Eventually, friends Welle knew from previously working at Down in the Valley reached out and asked him if he’d be interested in managing the store. Welle took the job two weeks before the pandemic shut down businesses deemed non-essential. Welle was furloughed, but ultimately was able to come back to work shortly thereafter thanks to the store’s robust online presence coming through. Online sales jumped, providing enough work for Welle to come back on salary to help ship the continuous orders.
Eventually Welle started to help with online events on social media where Down in the Valley staff would showcase used records and original pressings and encourage followers to comment if they wanted to purchase the albums. What started out small quickly grew to something big, and different musical acts such as Soul Asylum and other groups wanted to come on the show. Down in the Valley staff and owners were interviewed by National Public Radio, Minnesota Public Radio and on different podcasts as an example of how businesses could continue to not only survive but thrive during the pandemic.
“It picked up so much and things were going so well that it it really started to dawn on me: Everything that I had gone through — literally my whole life up until that point was like a trial that I needed to pass to get to that point. Because all of a sudden, I was in a position that I'm still in, where I go, ‘I don't have to go to work today; I get to go to work today.’ Because I get so much joy out of doing what I do,” Welle said. “It’s still a job and there’s hard days once in a while, but the basic point of what I do is to introduce people to music, or get them the music they like, and that's something I've spent my whole life doing.
“It blows my mind every day that that's what I get to do now. I went through all this terrible stuff, and at the other end of it somehow, here's where I ended up, and it's unbelievable. St. Cloud State played a part in that — Michelle coming along when she did, XAkk, KVSC — all of this stuff added up to giving a guy a second chance at life, and now it’s the best time of my life.”
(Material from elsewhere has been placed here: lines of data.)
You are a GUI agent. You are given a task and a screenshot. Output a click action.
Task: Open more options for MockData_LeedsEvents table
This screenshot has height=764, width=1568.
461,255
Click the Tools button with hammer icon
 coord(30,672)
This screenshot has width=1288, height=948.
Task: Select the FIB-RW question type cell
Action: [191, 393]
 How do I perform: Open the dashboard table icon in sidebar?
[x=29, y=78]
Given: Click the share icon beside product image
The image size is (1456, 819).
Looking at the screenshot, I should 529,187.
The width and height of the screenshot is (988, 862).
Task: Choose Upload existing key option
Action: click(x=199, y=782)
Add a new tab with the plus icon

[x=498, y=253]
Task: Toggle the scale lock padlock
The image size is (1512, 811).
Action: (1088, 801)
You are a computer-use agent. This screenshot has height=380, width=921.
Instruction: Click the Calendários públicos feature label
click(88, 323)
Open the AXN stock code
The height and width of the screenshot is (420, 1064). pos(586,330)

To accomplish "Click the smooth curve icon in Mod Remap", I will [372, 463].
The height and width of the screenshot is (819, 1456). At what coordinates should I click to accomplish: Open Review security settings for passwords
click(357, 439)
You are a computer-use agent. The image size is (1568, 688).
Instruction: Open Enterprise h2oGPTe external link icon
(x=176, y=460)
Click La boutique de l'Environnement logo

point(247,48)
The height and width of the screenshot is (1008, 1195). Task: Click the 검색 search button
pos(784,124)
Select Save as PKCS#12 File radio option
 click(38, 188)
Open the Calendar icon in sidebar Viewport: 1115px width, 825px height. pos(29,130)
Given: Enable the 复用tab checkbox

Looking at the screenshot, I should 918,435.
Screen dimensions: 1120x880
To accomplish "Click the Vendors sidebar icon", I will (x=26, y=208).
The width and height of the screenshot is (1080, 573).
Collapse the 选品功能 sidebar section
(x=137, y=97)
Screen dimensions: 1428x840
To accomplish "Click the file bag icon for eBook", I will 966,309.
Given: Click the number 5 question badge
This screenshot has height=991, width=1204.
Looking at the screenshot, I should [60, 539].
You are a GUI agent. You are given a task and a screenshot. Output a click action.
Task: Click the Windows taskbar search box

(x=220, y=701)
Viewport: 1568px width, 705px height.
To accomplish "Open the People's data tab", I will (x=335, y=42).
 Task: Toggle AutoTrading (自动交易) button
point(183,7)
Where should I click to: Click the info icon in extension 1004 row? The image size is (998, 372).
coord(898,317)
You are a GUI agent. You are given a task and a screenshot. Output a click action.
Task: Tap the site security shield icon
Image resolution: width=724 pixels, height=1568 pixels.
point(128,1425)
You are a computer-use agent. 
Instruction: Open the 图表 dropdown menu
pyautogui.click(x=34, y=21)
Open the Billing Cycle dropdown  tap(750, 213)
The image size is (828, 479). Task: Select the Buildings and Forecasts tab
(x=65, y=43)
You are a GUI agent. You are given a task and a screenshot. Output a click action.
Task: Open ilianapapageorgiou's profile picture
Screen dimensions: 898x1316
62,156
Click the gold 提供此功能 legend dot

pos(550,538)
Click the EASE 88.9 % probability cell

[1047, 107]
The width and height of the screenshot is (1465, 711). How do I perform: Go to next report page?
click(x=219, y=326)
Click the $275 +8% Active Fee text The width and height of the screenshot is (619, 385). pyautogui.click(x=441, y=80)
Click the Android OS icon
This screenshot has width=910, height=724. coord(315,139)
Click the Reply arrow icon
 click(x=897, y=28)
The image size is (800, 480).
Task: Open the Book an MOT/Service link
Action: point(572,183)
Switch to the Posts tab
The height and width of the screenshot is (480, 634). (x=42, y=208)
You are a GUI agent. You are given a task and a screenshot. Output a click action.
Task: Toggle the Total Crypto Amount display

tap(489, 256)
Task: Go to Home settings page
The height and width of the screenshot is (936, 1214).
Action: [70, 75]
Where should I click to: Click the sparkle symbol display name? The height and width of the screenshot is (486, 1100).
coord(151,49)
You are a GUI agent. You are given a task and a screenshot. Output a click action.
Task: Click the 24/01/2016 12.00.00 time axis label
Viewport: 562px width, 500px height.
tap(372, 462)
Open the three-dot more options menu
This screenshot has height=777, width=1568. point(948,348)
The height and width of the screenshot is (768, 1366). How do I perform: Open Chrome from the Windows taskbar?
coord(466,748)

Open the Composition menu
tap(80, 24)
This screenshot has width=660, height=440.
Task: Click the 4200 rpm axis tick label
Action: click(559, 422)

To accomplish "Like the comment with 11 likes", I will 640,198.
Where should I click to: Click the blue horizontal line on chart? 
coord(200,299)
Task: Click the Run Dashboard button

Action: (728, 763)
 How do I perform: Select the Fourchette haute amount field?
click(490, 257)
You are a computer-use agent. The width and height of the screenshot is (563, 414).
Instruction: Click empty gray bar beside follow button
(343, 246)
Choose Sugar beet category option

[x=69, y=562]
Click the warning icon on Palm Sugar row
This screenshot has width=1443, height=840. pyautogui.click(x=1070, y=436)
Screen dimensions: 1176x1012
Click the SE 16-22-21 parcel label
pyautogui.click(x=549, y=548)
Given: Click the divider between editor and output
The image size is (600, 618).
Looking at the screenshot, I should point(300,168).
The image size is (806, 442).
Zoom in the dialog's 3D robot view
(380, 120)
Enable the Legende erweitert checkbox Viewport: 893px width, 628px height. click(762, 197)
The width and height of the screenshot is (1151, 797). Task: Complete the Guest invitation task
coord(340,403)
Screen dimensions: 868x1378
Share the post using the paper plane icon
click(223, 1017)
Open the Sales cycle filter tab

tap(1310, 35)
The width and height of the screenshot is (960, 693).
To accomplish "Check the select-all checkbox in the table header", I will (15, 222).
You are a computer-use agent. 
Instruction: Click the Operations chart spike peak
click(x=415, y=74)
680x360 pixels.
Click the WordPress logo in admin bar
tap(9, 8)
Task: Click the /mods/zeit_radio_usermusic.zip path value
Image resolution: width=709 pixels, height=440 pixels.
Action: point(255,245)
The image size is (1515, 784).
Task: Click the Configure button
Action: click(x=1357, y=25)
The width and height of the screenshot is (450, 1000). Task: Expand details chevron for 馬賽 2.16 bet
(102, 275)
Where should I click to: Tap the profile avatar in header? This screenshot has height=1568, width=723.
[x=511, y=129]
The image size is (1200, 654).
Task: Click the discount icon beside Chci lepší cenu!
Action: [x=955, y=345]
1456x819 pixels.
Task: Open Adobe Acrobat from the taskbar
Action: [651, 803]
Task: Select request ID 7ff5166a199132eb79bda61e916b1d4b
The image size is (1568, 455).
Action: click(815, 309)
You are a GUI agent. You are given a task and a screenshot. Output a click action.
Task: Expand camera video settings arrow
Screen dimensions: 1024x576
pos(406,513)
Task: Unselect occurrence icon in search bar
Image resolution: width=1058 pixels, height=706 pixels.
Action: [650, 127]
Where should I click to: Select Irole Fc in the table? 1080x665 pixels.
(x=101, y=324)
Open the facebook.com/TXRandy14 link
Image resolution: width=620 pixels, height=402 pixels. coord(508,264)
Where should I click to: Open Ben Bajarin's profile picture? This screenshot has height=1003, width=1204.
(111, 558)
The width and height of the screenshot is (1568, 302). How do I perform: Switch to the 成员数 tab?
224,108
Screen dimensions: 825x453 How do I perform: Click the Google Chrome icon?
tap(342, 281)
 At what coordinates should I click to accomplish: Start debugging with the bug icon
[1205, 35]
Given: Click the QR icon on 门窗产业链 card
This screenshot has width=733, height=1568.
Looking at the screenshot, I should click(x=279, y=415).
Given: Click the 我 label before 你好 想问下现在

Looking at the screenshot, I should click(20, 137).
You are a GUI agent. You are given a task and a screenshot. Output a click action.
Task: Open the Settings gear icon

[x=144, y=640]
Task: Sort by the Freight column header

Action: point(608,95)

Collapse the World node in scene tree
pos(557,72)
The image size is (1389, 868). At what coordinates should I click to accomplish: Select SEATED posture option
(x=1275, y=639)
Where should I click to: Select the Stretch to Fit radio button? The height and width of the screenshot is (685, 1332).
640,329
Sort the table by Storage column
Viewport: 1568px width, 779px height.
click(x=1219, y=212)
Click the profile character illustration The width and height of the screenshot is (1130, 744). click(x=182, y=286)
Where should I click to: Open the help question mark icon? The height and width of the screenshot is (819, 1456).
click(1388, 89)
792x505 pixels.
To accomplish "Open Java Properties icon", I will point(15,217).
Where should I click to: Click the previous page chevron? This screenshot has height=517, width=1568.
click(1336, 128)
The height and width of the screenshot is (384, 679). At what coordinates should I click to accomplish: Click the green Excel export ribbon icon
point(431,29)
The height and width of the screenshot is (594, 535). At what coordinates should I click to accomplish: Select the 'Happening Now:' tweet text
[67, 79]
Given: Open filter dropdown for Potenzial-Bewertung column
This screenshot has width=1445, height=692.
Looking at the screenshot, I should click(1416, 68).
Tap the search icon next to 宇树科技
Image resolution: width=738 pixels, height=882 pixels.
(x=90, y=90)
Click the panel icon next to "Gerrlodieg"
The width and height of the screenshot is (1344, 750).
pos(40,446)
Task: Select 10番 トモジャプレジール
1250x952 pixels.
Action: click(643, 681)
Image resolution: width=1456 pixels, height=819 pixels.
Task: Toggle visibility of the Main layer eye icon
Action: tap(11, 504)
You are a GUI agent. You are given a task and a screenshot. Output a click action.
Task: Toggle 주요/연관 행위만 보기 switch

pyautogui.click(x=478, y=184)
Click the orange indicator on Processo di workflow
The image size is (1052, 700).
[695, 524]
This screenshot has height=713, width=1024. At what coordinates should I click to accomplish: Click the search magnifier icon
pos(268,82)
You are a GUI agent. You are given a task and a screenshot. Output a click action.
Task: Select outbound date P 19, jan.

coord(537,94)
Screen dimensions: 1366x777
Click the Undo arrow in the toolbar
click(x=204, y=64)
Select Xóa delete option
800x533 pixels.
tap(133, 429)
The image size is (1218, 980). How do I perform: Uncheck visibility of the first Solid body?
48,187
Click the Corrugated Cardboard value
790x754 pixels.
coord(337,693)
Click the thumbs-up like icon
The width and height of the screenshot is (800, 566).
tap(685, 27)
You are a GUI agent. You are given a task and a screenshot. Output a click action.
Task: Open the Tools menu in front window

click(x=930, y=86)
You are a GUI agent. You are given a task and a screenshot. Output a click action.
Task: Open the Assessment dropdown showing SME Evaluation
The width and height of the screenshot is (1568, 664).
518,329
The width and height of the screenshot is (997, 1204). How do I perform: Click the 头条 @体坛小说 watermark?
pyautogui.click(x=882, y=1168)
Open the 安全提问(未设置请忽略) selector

Welle considers himself retired from playing in bands — many of which got a fair amount of airtime on KVSC. In addition to managing Down in the Valley, he puts out his own solo music. He’s enjoyed hosting a number of different artists at the store and putting on different events as the business continues to grow. While he understands some might not see how what is technically a retail job could be so enjoyable, he said it’s more than that.
“Music is such a deeply personal thing. Yes, if you're looking at it, basically I work in retail. Retail is not a glamorous thing. It's really hard work for very little payoff. But doing it with music is different. You're doing something important. You're doing something that's putting good out into the world. I had my life changed numerous times over the years from some guy at a record store that recommended a record to me, and then that record became a new favorite artist,” Welle said. “I grew up when the Electric Fetus was in St. Cloud still, and that was my record store. I still know most of the people that were working there — I know who they are. I know their faces, I know their names. I might have gone in there on some awful, terrible day and walked in and someone handed me a record and changed everything. And if I hadn't been handed that, I might not have made it through that day. And so I find myself now in this position to be that guy for somebody else. It is such an incredible privilege to not only get to do something that you love, but be around something you're so passionate about.”